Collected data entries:
•••

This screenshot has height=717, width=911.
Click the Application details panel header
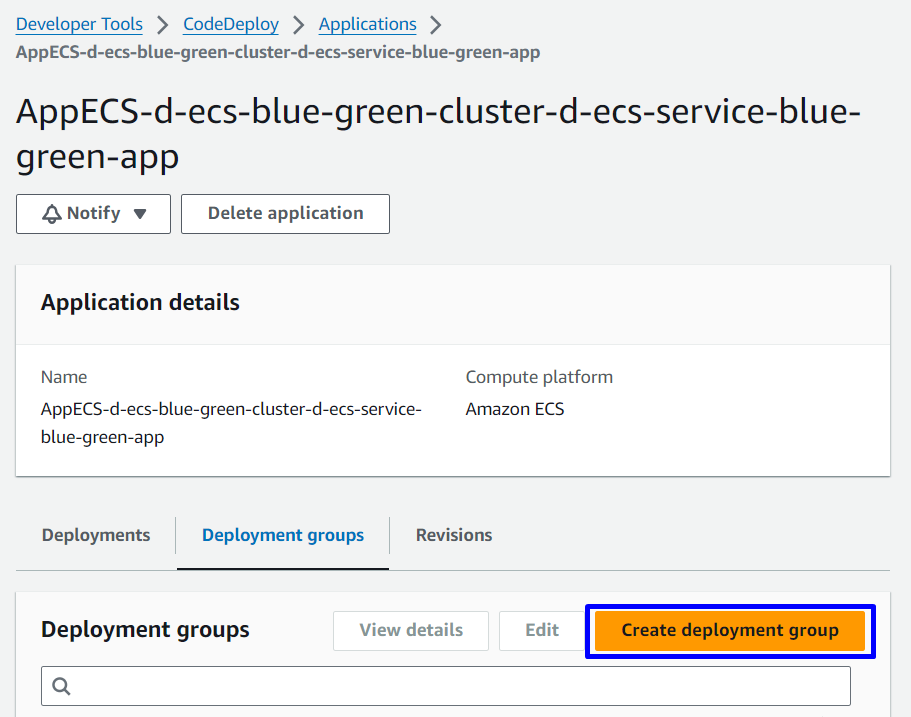pyautogui.click(x=140, y=302)
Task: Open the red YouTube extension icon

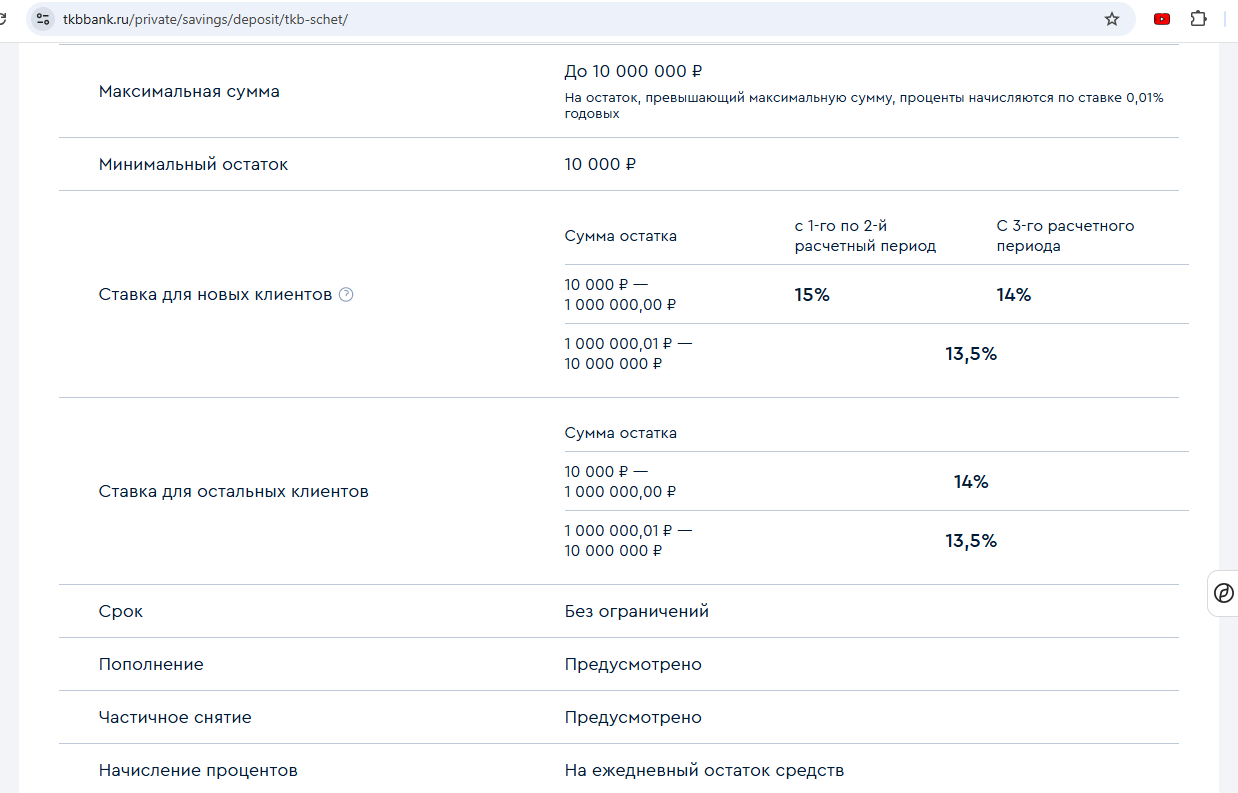Action: click(x=1161, y=19)
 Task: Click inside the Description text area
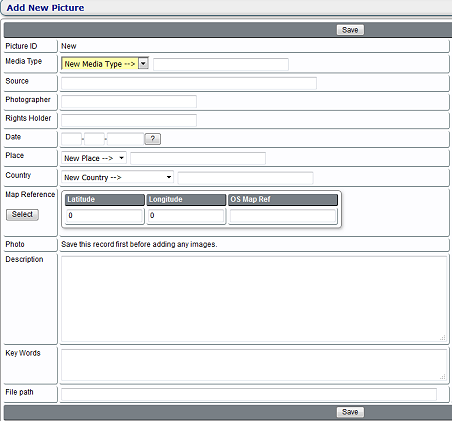tap(254, 299)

•••

EXERCISE GOAL:
Please restate word for word each line from the one containing "Click the Application details panel header" to the end of the data above, without the pictures.

ANSWER TO THIS EXERCISE:
Click the Application details panel header
pyautogui.click(x=140, y=302)
Task: Open the red YouTube extension icon

Action: click(x=1161, y=19)
 Task: Click inside the Description text area
tap(254, 299)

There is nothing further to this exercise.